OMOP Odyssey - No Code CDM Exploration with Databricks AI/BI Genie (Island of Aeolus)

No Code Text to SQL w/ Databricks Genie and InterSystems OMOP

There are quite a few tools in the OHDSI universe to help you write extremely powerful queries to surface your insights, Atlas, Achiles, DQD, ShinyApp, OMOPSketch and notably SQLRender that helps translate between dialects, of which IRIS dialect is now supported... its a tiresome list and very incomplete.  But in my perusal of such tools to learn this community I did not find one that translates natural language so to speak to sql so I took Databricks AI/BI Genie for a spin and here is a subset of the initial results.

Databricks Workspace Setup

My compute cluster is dead simple, with the InterSystems JDBC Drivers included via a volume and attached.  I am on the lag wagon here a bit with the versions, but 3.7.1 did the trick here without issue.
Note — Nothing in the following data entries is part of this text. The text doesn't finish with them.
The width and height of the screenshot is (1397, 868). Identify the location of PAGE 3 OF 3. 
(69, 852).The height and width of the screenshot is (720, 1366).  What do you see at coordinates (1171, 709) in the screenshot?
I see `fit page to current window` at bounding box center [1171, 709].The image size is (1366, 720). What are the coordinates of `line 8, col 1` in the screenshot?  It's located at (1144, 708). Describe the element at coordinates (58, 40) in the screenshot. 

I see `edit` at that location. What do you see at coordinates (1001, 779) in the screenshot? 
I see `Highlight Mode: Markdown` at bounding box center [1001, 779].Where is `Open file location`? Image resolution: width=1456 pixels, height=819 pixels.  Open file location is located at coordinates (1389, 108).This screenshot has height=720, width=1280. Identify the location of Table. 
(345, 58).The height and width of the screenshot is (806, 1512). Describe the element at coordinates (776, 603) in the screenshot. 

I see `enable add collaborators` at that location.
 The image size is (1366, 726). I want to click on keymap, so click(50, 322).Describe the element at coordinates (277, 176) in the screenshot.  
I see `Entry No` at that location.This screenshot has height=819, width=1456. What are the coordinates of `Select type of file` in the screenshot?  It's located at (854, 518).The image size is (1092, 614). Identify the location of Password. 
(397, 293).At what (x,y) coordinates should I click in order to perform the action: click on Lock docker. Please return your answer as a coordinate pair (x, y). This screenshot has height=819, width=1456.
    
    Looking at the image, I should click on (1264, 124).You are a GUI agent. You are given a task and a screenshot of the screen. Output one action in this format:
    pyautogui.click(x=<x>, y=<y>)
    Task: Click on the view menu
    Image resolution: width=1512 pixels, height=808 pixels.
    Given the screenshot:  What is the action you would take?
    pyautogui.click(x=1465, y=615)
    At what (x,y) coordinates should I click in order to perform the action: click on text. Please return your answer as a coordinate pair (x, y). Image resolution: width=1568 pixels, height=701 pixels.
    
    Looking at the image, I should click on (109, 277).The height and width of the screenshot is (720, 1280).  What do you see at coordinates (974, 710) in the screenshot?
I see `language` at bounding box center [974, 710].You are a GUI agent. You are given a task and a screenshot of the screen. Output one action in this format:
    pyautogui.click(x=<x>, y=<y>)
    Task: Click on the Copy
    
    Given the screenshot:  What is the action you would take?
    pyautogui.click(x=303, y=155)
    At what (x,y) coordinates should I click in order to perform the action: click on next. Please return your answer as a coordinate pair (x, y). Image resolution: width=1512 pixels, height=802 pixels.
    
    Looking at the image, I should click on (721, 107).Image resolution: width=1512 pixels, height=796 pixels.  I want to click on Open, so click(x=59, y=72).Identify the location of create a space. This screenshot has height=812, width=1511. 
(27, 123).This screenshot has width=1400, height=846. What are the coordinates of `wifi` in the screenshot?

Secondly, you'll need an init script to run on your cluster on start, I had this in a previous post in a couple of places, but here is a direct link to import_cloudsql_certfiicate.sh again.  Basically you paste the certificate from the InterSystems OMOP Portal, and mount the script on the volume and set it to run on startup like below.  On startup we should have the environment to connect to the database security.

 

OMOP to Catalog ELT

Table to Table Extract Load Transform was done via a notebook, on the population in the InterSystems OMOP CDM we loaded up previous, the pipeline takes about an hour to run, but admittedly I am pretty cheap and used Personal Compute to get the job done.  The drug_exposure table seemed to take the longest, and note the workaround in the notebook for the reserved word collision `DOMAIN` 👣🔫.  This rips the OMOP Database schema OMOPCDM54 into a catalog schema named the same.

 
If the screenshots are getting in the way, I included the python in the below teaser.

 
OMOP Genie - InterSystems OMOP ELT.py

Most likely an unneeded visual, but Ill include it anyway.



Databricks Genie AI/BI

Does not seem that I needed to be an expert to get started with my first Genie, all and all it seemed "point and prompt", with facilities to help assert things, learn with additional queries, provide some sample questions and tell the Genie how to behave...

Make a Wish

Not sure if that is where the marketing was going with Genie AI/BI but Ill abuse it to tee up our first question, which is pretty simple to start.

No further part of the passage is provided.